# Pack goat people in Utah?



## Mt Nebo Goats (May 18, 2012)

I just got my first pack goat about a month ago and I'm excited. I do a lot of hunting and the areas we hunt are not easy short hikes. I've wanted to get some goats for many years now. I want to hunt smarter and not harder, and not kill my self in the process. I'm really impressed about this website and forum! I was wondering if there was very many goat owners in Utah? If anyone has any good advice for a beginner like my self, please reply to this post. Thanks


----------



## Bob Jones (Aug 21, 2009)

I'm in Salt Lake City. Come on up and we'll do breakfast at Virg's Saturday.


----------



## dvelarde4 (Sep 13, 2012)

I am new to pack goating, and have yet to get my first goat. I am having a hard time finding a good pack goat breeder around Utah, I currently live in riverton. Any Suggestions?


----------



## jeep (Jan 18, 2011)

I live up North in Hooper in Weber Co. There is another from Hooper on this forum as well. Theres a few around the Northern part of the state I believe. Utah Co. and Cache Co. for example. I got my first packgoat from a dairy goat breeder in S. Jordan. He's a Saanen, fairly big and gentle. Look up Drake Family Farms, that's where I got mine. He's 3 now and I haven't made it out much this year but he's been a great goat for me. There is a packgoat breeder in Tooele, you can look them up too. They go by the name of High Uinta Packgoats. Then there is Bob in SLC, he definately has the most interesting posts on the forum. Anyway theres a handful of us, Welcome to the world of goats!


----------



## TDG-Farms (Jul 12, 2013)

Howdy dvelarde4

This Dave with Trinity Pack Goats. Good to see you made it on here. I was hoping you would find some locales that could point you in the right direction. Although the thought of having some of our packers all the way down in Utah, Id rather you save you a long trip and see if you cant get hooked up near by  Let me know things work out near you. Good luck.


----------



## vigilguy (Dec 12, 2008)

I currently live in Northern Utah, give me a shout.

Charlie Jennings
435-764-1111
[email protected]


----------



## vigilguy (Dec 12, 2008)

jeep said:


> I live up North in Hooper in Weber Co. There is another from Hooper on this forum as well. Theres a few around the Northern part of the state I believe. Utah Co. and Cache Co. for example. I got my first packgoat from a dairy goat breeder in S. Jordan. He's a Saanen, fairly big and gentle. Look up Drake Family Farms, that's where I got mine. He's 3 now and I haven't made it out much this year but he's been a great goat for me. There is a packgoat breeder in Tooele, you can look them up too. They go by the name of High Uinta Packgoats. Then there is Bob in SLC, he definately has the most interesting posts on the forum. Anyway theres a handful of us, Welcome to the world of goats!
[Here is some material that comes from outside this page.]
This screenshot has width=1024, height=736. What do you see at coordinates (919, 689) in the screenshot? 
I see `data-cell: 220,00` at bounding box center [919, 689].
Clay Zimmerman of High Uinta Packgoats RENTS goats, and has since moved to Evanston, WY. He is not a breeder, FYI.


----------



## TOU (Aug 18, 2013)

Hey All,

I live up North of Ogden a little bit. Here is my opening post:

http://www.packgoatforum.com/f9/new-inspired-northern-utah-1724/

As noted, I have been doing much research & while I have a home on a half acre lot...it is in the city & it is a far cry from enough space. I am trying to work out some kind of symbiotic relationship with someone locally and very close on the North Bench so that I can invest in some goats. Reading all this amazing info is killing me! ...as I'm really looking forward to the day when we can hike, camp, hike pack with them. That said, the question is do I get some bottle babies and wait & work with them from day one. (Best) While this will be fun, likely the best in the long run & I would really enjoy the process...the wait will kill me.  Or get some older goats so that my kids and I can get started with ASAP (before my kids are gone) Hmmm...maybe a couple of each?
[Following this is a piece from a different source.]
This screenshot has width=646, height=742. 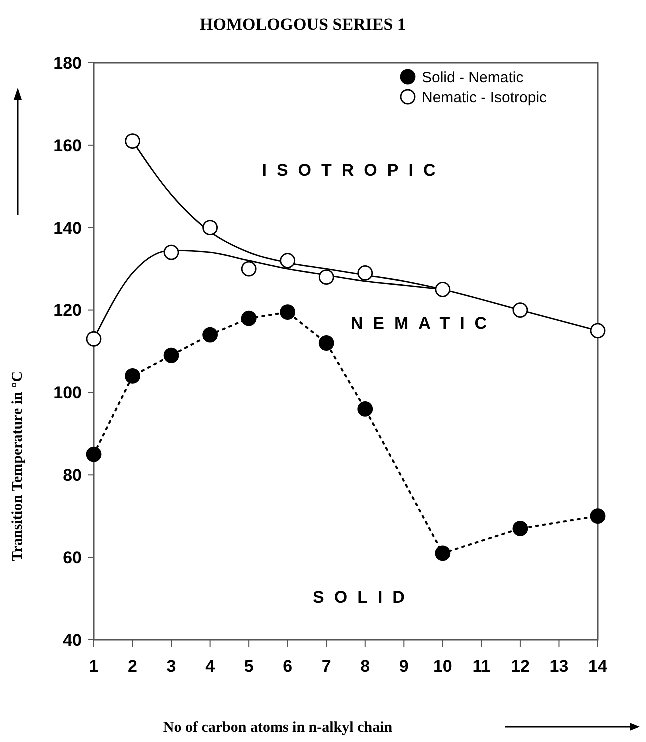 I want to click on x-tick-label: 7, so click(x=327, y=666).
Hope to meet some of you all & your crew at some point.

Take care!

TOU


----------



## Charlie Horse (Dec 16, 2012)

Hey TOU. Be sure to join http://groups.yahoo.com/group/utahpackgoats/ which is an email group for Utah pack goat people (Well I'm trying to get it going-- only a few members so far). Its for announcing hikes and invites, stuff for sale or whatever.


----------



## TOU (Aug 18, 2013)

Will do, thx!


----------



## TOU (Aug 18, 2013)

I have since added my first two Pack goats and am having a ball. Even got a chance to hike before & after the snow started flying here boys are loving it.


Any other Utahns?


----------



## murdock (Jan 1, 2014)

I just purchased my first 4 pack goats a week ago. I'm in Bountiful and looking forward to utilizing this forum to learn all I can.


----------